= James Mathenge Kanini =

Kenyan politician

James Mathenge Kanini (born 1972) is a Kenyan politician, popularly known as Kanini Kega. He was the former Member of Parliament for Kieni Constituency representing the Jubilee coalition.

== Early life and education ==
Kanini was born on 31 October 1972 in Watuka village, Kieni, Nyeri County. He attended Muthuini Primary School and Chinga Boys High School for his secondary education. In 1998, he graduated from University of Nairobi with a Bachelor of Arts degree.

== Political career ==
Kanini first showed interest in the Kieni parliamentary seat in the 2002 General Election.

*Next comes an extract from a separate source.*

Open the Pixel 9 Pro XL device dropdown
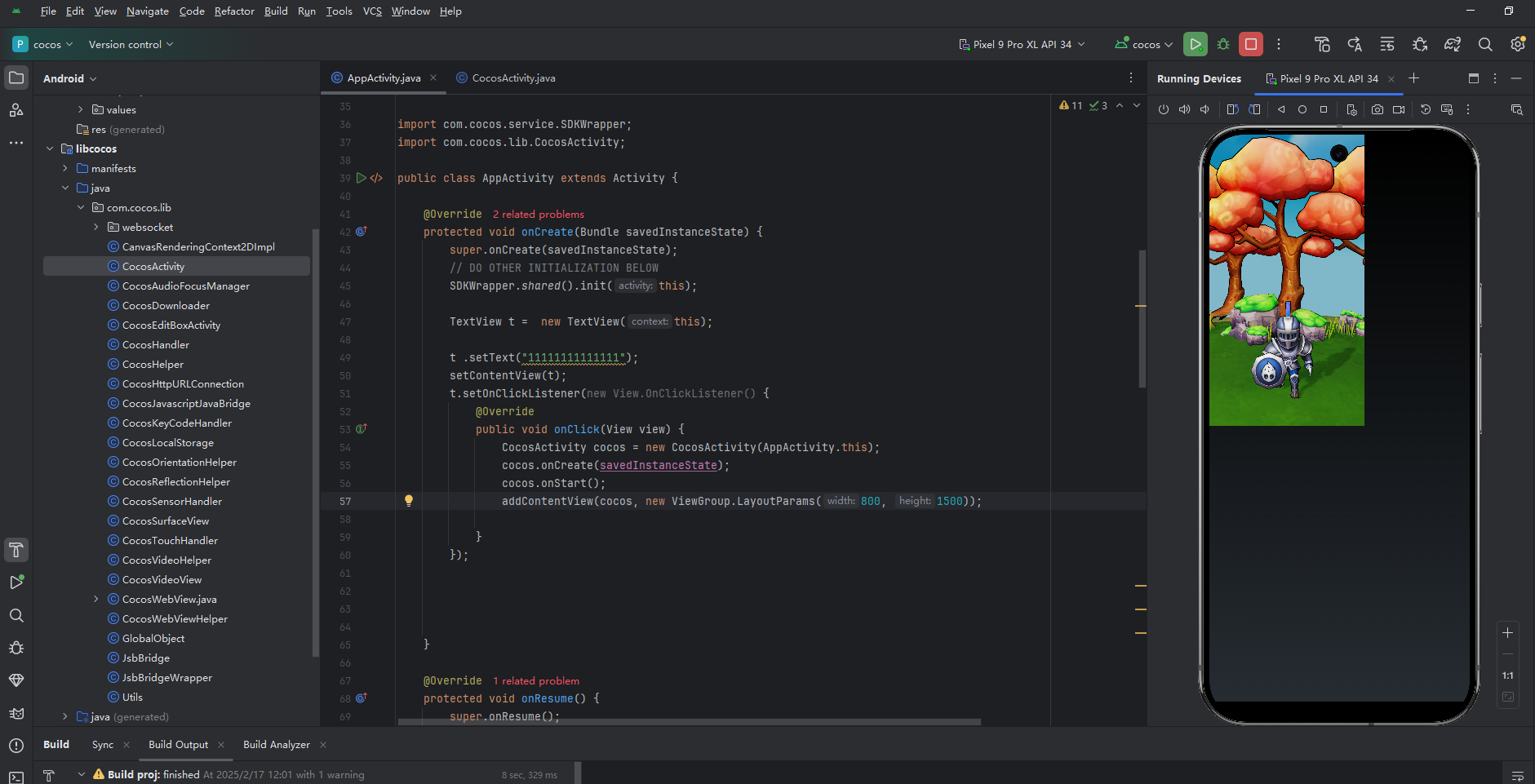1535x784 pixels. click(x=1023, y=44)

It was during the campaign period ahead of the 2002 Elections that he got the name Kanini Kega (which means 'young and good' in Gikuyu), a name Kanini said was given to him by the electorate. He lost the parliamentary seat twice in 2002 and 2007, before his ultimate win in 2013.

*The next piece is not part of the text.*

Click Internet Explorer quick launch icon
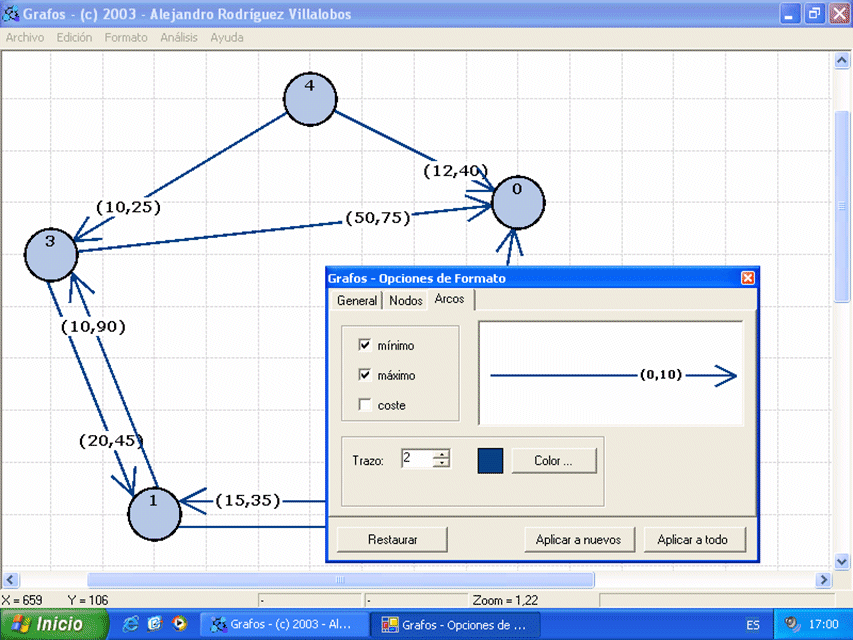This screenshot has height=640, width=853. coord(130,624)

He served in the Kenyan National Assembly as a member of Parliament for Kieni Constituency from 2013 to 2022. In the 11th Parliament he was a member of the Public Accounts Committee, Departmental Committee on Lands and Departmental Committee on Energy, Communication & Information while in the 12th Parliament he was a member of the Departmental Committee on Trade, Industry and Cooperatives. He was also the Chairman of the Budget and Appropriations Committee.

== 2022 General Elections ==
Kanini was among the members of parliament from central Kenya who strongly supported President Uhuru Kenyatta and has actively been a part of the handshake team popularly known as “Kieleweke”. Kega was in the Azimio la Umoja One Kenya Coalition under Orange Democratic Movement (ODM) leader Raila Odinga, during the August 9 polls. He lost the Kieni Parliamentary seat to Njoroge Wainaina of United Democratic Alliance (UDA) during the 2022 General Elections.

On Thursday, November 17, he was elected to represent Kenya at the East African Legislative Assembly (EALA).